___ Material supplied

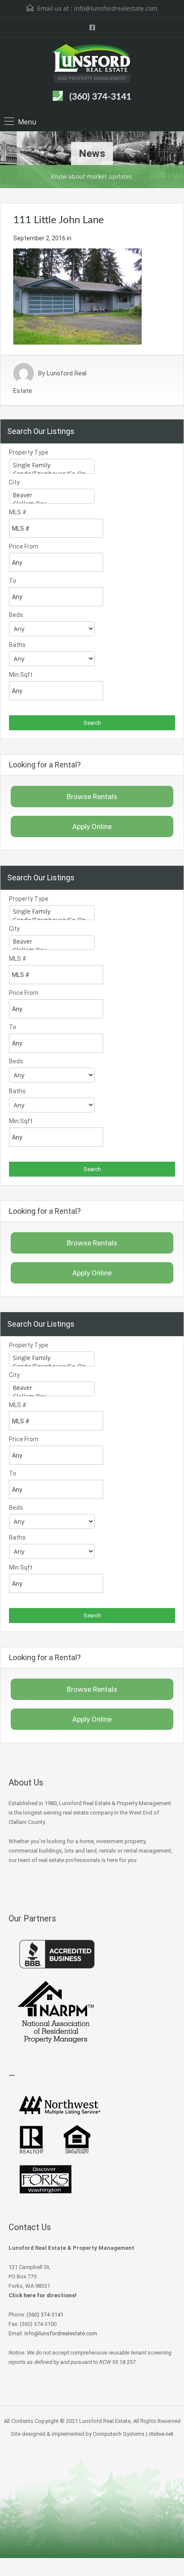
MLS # (18, 512)
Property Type (28, 452)
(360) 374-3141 (100, 96)
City (14, 482)
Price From (24, 546)
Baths (17, 644)
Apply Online (92, 826)
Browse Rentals (92, 796)
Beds (16, 614)
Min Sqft (21, 674)
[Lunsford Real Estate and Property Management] (92, 59)
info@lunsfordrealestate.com (115, 8)
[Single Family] (52, 465)
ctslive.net (160, 2434)
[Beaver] (52, 495)
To (12, 580)
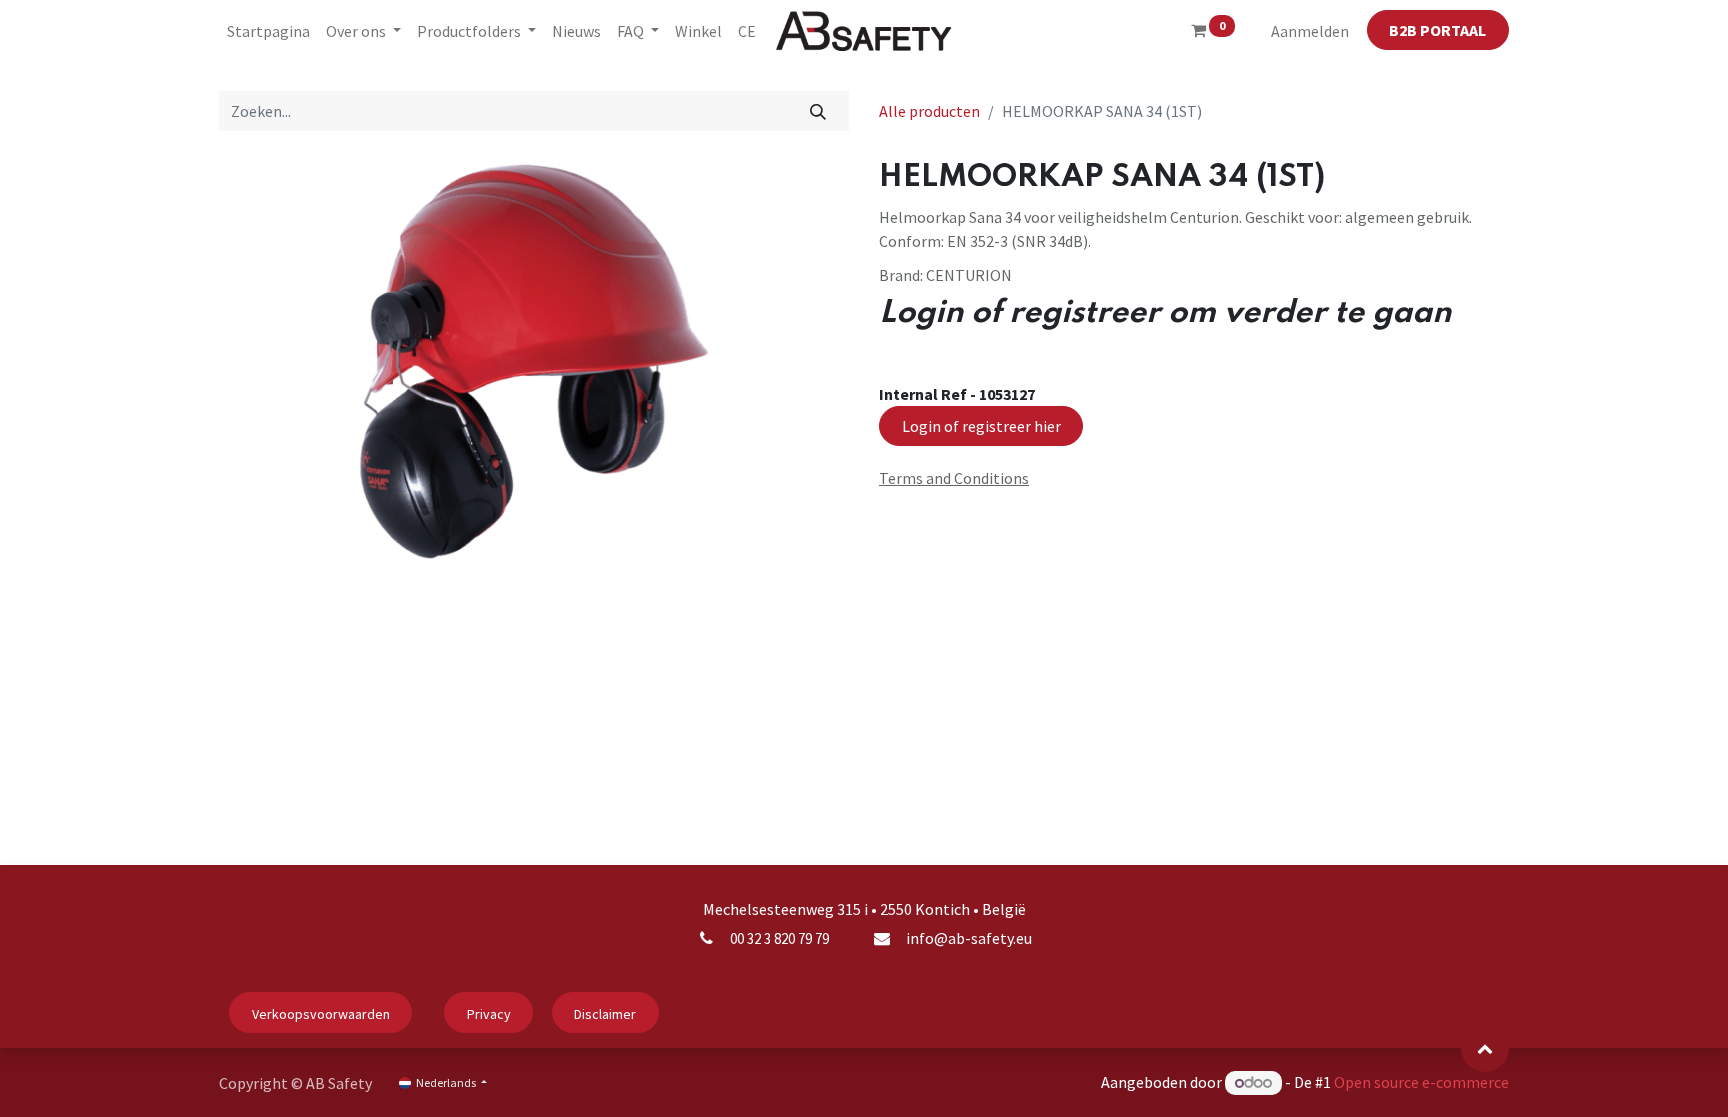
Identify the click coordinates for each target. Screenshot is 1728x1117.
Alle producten (929, 111)
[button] (1485, 1048)
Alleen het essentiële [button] (1344, 1085)
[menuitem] (268, 31)
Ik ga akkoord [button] (1460, 1085)
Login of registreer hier (981, 426)
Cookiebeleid (842, 1085)
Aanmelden (1310, 31)
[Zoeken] (818, 111)
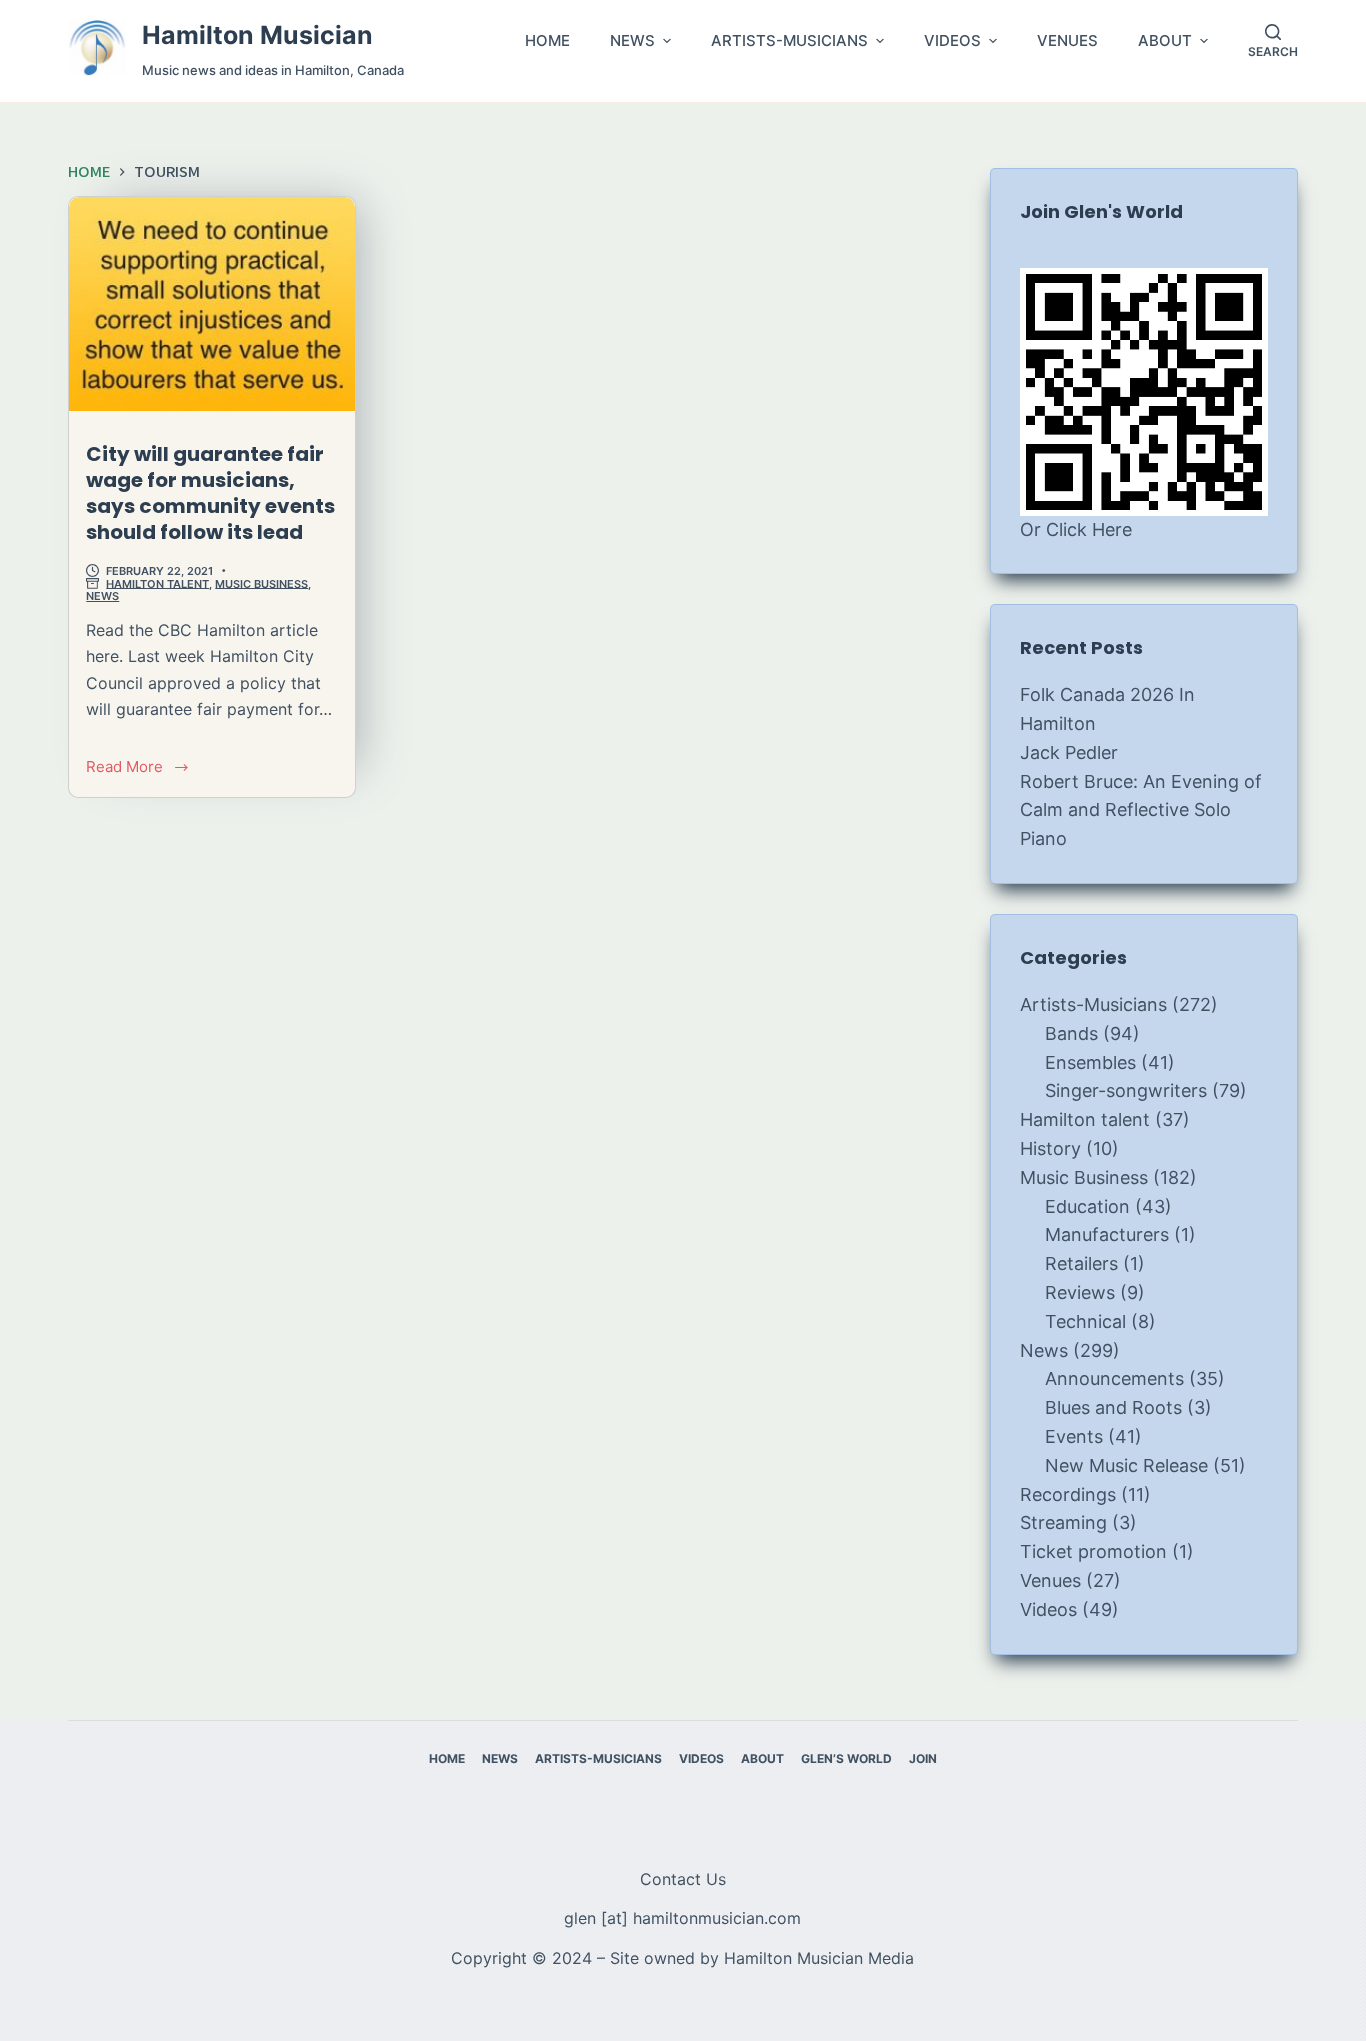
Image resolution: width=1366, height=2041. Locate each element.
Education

______

(Problem to solve):
Please give the number of lines in the data above where the word "Property" appears, and nothing besides.

(Result of the exercise):
2